(Activity)
Starting with the first line of the data that follows, transcribe every line verbatim until the line containing "Task: Click the search" has been transcribed.

(Stored records)
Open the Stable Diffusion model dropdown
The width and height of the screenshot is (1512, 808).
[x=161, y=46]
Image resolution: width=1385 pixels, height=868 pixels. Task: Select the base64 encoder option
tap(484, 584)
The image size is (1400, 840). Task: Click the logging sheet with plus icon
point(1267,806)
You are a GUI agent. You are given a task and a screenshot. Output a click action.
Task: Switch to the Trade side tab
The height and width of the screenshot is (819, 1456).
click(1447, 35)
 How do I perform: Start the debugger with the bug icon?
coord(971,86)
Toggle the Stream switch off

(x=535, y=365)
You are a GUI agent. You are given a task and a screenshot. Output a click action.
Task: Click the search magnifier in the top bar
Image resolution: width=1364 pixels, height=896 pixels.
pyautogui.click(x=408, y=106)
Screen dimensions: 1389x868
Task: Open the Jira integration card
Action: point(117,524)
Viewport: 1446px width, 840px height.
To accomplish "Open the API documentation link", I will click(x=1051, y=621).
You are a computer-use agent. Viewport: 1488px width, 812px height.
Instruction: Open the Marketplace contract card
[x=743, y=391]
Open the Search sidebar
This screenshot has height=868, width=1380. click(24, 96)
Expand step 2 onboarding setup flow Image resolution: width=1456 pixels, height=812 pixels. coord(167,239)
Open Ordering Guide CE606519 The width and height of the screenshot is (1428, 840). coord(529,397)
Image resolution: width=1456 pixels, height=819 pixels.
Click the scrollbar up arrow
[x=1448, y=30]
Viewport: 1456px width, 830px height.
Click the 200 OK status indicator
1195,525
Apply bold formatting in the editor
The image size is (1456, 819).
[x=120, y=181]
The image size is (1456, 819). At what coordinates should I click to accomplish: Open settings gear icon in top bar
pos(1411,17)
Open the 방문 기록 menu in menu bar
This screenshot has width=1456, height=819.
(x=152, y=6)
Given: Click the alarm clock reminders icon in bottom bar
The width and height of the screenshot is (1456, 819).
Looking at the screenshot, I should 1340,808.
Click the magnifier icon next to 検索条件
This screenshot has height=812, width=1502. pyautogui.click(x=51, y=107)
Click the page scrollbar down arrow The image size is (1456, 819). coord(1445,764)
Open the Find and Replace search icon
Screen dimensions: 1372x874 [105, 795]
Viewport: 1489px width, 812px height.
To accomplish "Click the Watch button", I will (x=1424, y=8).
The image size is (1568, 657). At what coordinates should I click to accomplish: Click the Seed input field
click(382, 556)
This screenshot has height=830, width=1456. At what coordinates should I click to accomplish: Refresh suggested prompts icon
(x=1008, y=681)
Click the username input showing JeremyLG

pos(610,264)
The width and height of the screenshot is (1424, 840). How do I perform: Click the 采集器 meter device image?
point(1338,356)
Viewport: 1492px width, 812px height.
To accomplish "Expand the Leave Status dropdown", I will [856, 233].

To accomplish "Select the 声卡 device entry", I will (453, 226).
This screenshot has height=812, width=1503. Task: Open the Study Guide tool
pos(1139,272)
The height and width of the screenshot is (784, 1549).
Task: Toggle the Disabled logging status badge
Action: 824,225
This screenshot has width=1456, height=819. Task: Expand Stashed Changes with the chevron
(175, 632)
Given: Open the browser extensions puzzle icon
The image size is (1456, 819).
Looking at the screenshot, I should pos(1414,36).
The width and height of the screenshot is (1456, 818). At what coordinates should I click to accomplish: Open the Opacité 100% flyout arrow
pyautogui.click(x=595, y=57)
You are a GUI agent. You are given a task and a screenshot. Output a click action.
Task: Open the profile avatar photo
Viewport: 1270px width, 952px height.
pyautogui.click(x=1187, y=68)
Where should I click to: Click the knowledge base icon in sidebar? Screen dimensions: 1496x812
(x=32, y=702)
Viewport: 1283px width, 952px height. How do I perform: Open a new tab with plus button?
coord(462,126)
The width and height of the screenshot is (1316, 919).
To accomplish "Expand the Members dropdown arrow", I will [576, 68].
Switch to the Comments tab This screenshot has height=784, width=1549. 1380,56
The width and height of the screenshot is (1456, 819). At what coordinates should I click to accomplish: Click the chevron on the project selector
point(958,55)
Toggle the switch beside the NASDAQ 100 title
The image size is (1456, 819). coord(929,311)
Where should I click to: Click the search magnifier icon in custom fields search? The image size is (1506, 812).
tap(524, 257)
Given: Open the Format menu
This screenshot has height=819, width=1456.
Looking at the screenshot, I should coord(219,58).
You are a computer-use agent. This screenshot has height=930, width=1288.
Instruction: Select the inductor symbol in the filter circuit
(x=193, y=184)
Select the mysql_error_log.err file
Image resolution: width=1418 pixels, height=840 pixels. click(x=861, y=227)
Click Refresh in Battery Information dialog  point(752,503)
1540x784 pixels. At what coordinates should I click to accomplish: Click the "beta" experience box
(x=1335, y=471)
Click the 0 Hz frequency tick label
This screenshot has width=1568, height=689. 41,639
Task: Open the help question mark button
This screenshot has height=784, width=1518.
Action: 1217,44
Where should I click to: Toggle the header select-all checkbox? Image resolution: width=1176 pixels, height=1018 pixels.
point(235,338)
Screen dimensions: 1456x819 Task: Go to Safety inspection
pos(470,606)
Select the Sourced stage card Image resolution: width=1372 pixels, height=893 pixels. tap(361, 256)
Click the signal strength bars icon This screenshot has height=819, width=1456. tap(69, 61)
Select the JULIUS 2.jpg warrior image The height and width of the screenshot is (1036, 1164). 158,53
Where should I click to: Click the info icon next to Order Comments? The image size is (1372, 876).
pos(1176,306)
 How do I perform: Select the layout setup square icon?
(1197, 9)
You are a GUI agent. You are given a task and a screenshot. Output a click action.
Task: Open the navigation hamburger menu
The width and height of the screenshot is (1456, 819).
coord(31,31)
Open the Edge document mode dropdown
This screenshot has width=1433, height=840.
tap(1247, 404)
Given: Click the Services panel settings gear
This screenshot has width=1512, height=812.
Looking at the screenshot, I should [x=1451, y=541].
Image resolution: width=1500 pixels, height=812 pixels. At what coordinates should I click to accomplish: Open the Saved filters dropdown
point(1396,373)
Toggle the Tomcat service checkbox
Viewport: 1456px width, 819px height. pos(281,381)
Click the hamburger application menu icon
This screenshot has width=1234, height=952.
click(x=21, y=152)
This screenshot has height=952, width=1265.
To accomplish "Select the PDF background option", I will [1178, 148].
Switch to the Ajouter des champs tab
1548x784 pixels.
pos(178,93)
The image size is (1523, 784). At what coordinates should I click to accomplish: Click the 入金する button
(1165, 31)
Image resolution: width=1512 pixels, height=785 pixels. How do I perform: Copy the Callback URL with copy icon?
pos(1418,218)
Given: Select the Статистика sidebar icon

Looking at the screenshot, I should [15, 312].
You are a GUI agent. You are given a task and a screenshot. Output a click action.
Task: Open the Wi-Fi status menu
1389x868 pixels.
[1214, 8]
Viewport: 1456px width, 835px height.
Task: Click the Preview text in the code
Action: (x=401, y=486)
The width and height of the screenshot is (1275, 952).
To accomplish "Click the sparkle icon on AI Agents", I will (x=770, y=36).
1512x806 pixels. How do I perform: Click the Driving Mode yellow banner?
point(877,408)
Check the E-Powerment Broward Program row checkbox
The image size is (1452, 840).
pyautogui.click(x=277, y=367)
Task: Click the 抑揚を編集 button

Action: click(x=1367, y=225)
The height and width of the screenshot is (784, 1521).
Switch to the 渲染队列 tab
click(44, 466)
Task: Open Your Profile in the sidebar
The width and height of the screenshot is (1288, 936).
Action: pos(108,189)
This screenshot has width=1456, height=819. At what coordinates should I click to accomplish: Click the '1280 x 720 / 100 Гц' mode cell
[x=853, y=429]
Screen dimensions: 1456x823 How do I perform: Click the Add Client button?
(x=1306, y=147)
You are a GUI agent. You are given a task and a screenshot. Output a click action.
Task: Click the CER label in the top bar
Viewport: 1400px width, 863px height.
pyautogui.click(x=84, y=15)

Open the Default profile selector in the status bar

(Answer box)
Open the Stable Diffusion model dropdown
The width and height of the screenshot is (1512, 808).
[x=161, y=46]
Image resolution: width=1385 pixels, height=868 pixels. Task: Select the base64 encoder option
tap(484, 584)
The image size is (1400, 840). Task: Click the logging sheet with plus icon
point(1267,806)
You are a GUI agent. You are given a task and a screenshot. Output a click action.
Task: Switch to the Trade side tab
The height and width of the screenshot is (819, 1456).
click(1447, 35)
 How do I perform: Start the debugger with the bug icon?
coord(971,86)
Toggle the Stream switch off

(x=535, y=365)
You are a GUI agent. You are given a task and a screenshot. Output a click action.
Task: Click the search magnifier in the top bar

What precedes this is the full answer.